In 2013, we founded EO with the overarching altruistic desire to bring the Arts to the masses, to make it accessible, and to encourage creative expression.
In 2015, our mission retains the original ideals upon which EO was founded, striving to provide an all-encompassing platform publishing a wide range of works from critical essays to photography. We accept a range of creative works and critical essays, and warmly welcome commentaries and papers examining the sociopolitical landscape, with the ultimate aim of encouraging a generation of interdisciplinary Artistes and critics, furthering discussion and understanding of the Arts, and encouraging an exchange of ideas within the global community.
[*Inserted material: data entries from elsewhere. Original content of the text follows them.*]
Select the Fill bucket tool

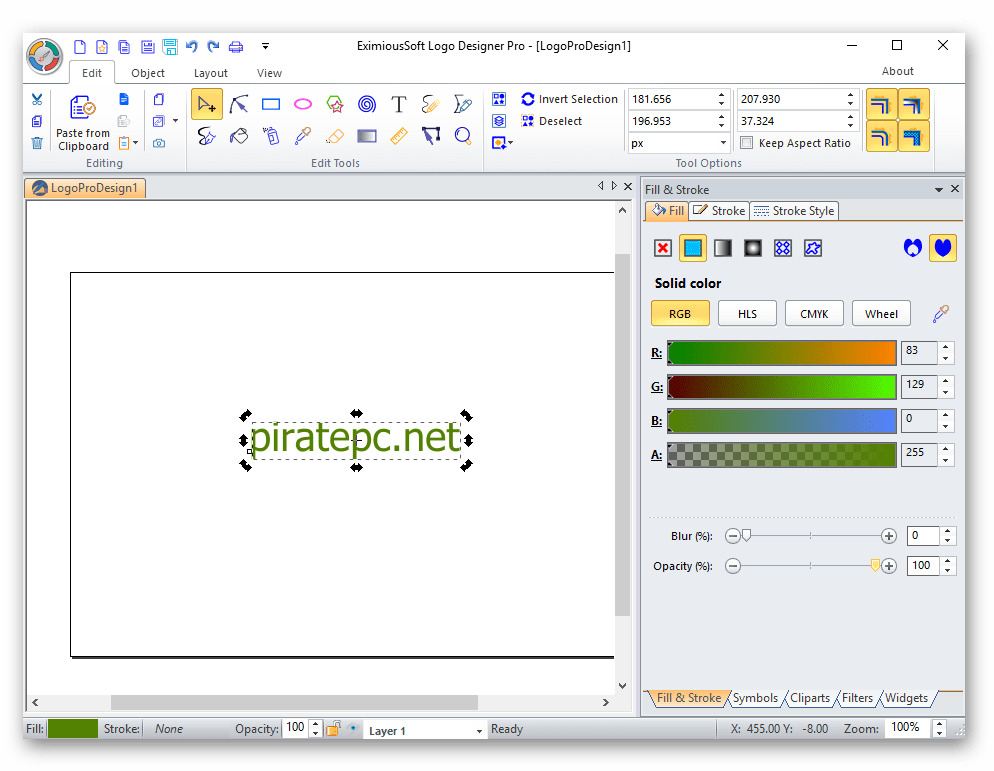239,136
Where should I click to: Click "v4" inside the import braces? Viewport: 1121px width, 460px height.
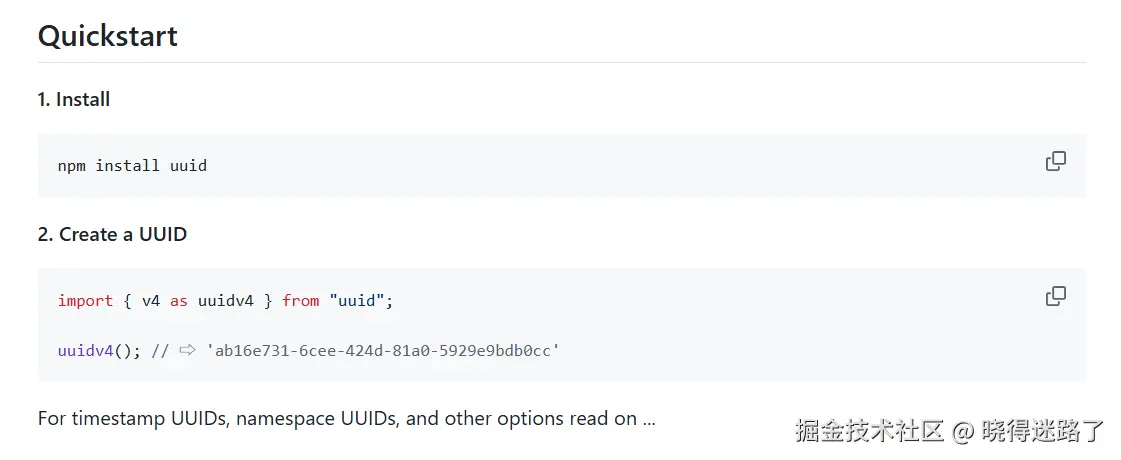click(x=151, y=300)
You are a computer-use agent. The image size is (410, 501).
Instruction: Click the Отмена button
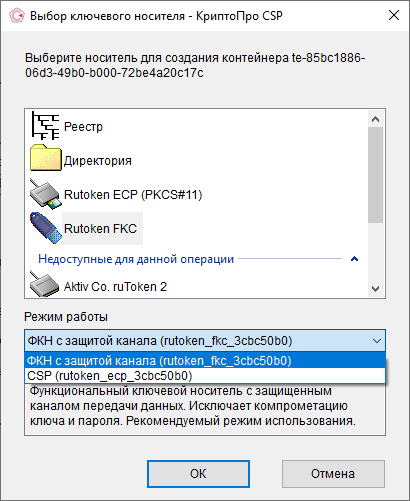pos(333,474)
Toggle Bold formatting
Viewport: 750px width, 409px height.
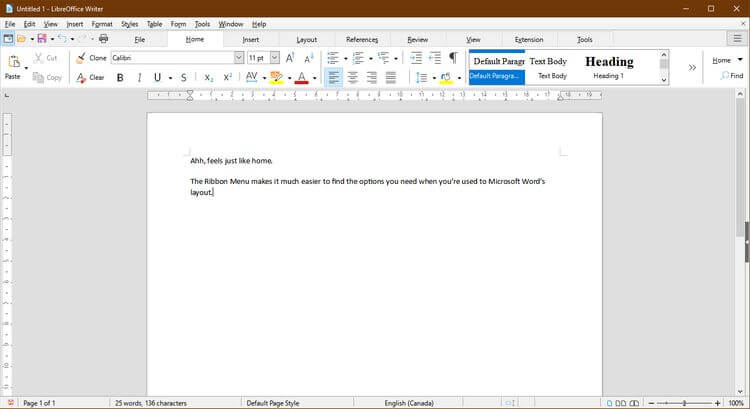[x=120, y=77]
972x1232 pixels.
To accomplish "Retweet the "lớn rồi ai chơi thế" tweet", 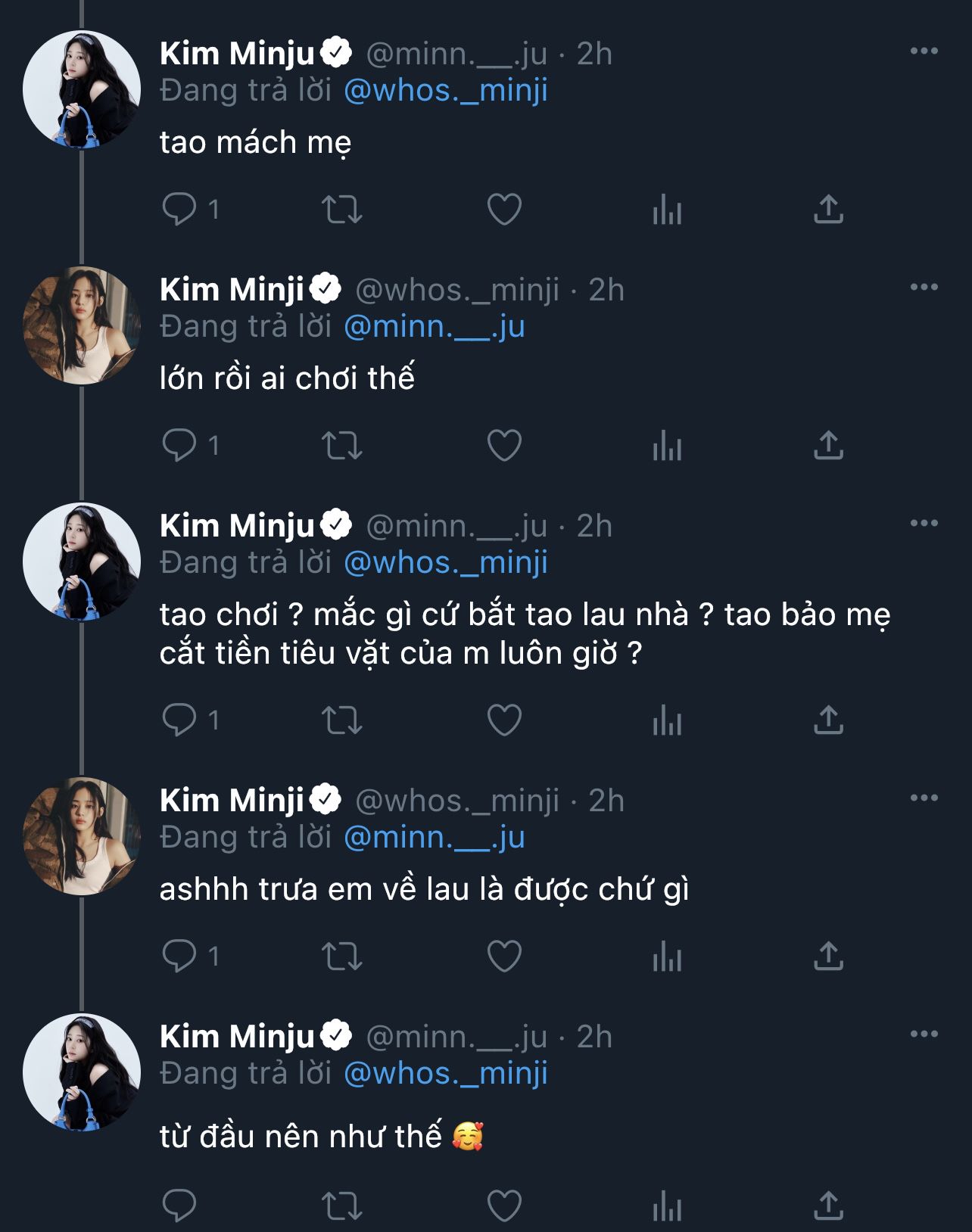I will tap(342, 446).
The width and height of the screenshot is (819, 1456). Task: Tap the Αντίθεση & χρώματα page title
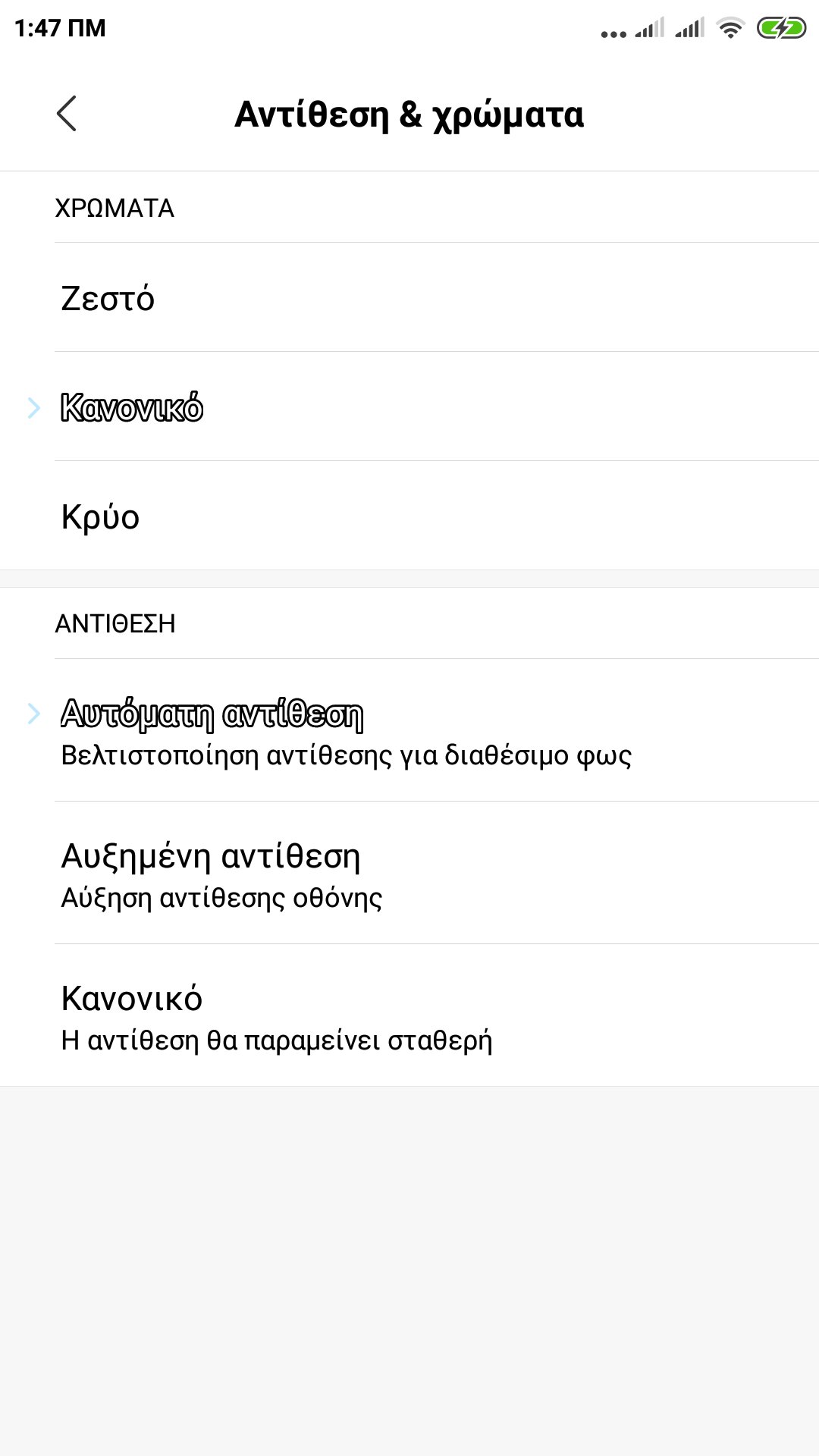click(410, 115)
While some may subscribe to the Modernist belief that Art should exist only for Art’s sake and may be wary of addressing social, economic and political concerns using Art, we believe that Art does not merely concern itself with only aesthetics and form’s superficiality. Instead, we believe that Art has an obligation towards society, by not shying away from the discussion of marginalised and silenced concerns. What if Alice Walker had shied away from writing The Color Purple because of the fear of the repercussions of a black woman seen as trying to destabilise the sexist and racist status quo of 1980s America? What if City Lights Publishers had refused Allen Ginsberg’s Howl and Other Poems?
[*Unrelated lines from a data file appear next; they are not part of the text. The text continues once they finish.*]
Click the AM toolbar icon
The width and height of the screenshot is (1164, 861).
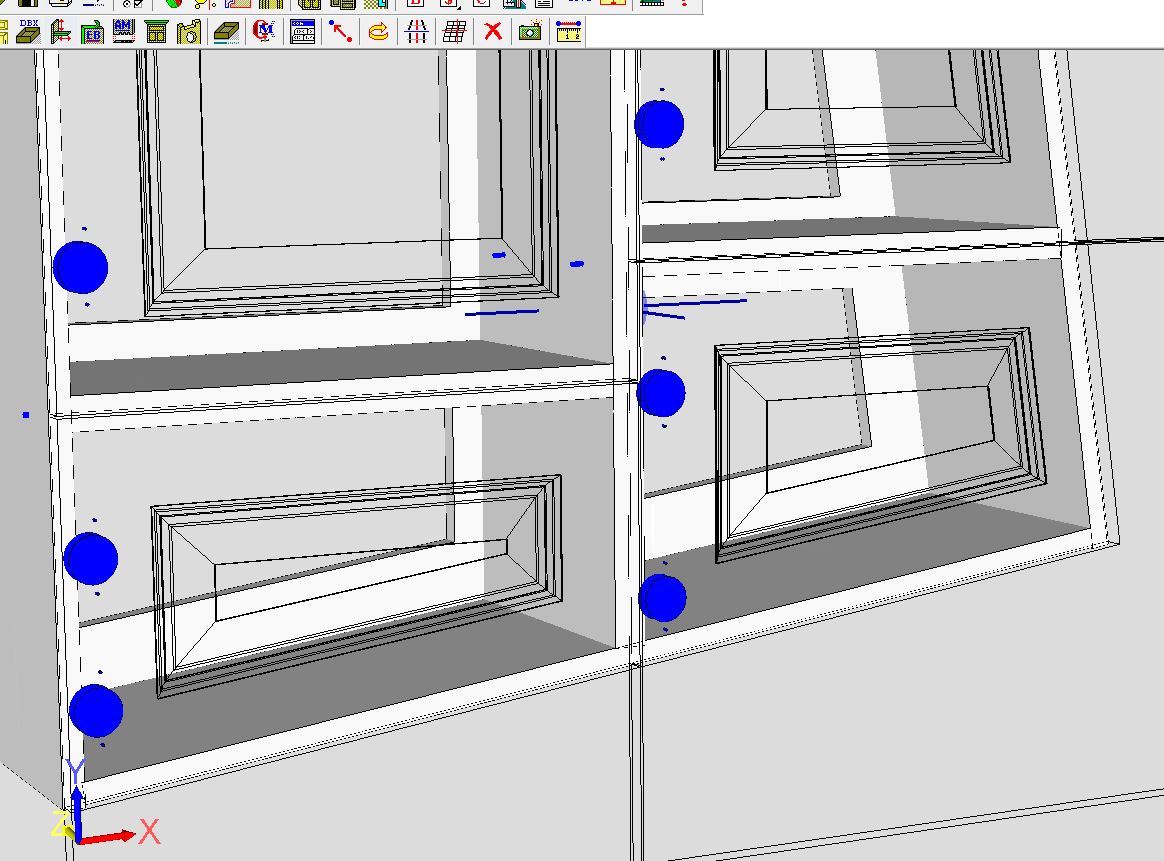point(124,31)
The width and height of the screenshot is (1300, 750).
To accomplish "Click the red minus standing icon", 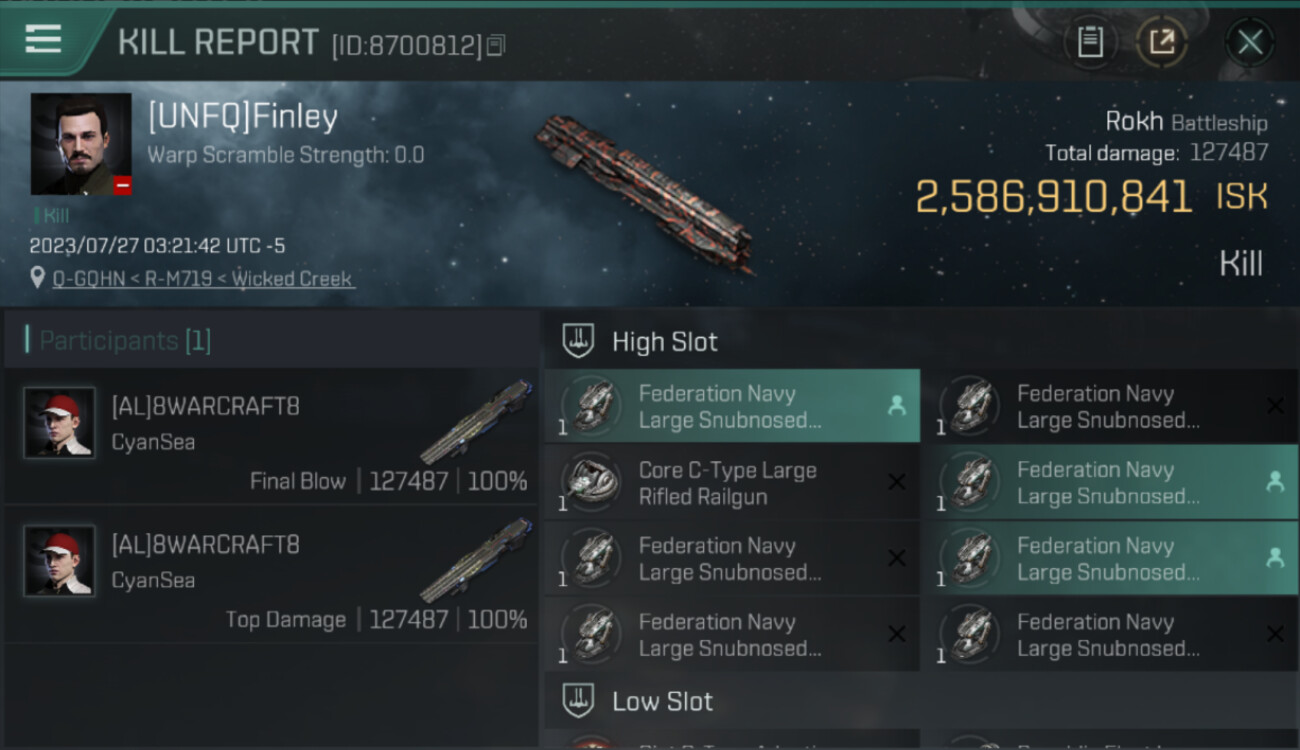I will pyautogui.click(x=122, y=185).
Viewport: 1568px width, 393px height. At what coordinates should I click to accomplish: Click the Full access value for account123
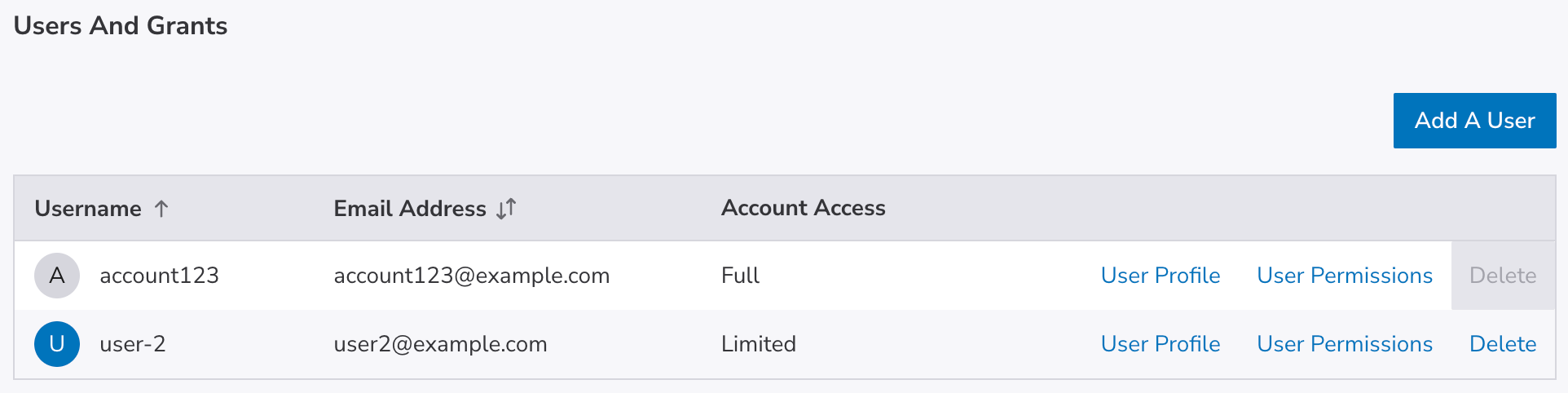pyautogui.click(x=740, y=276)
At EO, we believe that all Art is inherently political. No work can exist in a vacuum, detached from the context it is born out of. Decontextualising Art out of the fear of discussing its accompanying social, economic and political concerns would be akin to stripping it of its identity, rendering it meaningless and weightless. To deny this would be akin to claiming that Art exists only in and for itself — which cannot be, as everything is in constant interaction. To deny the inherently political nature of Art is to deny Art’s birthright and take a reductive approach to creative expression.
Likewise, EO does not and cannot exist in and for only the Journal itself. We exist for Art and its critique, for creativity and the engenderment of active discourse.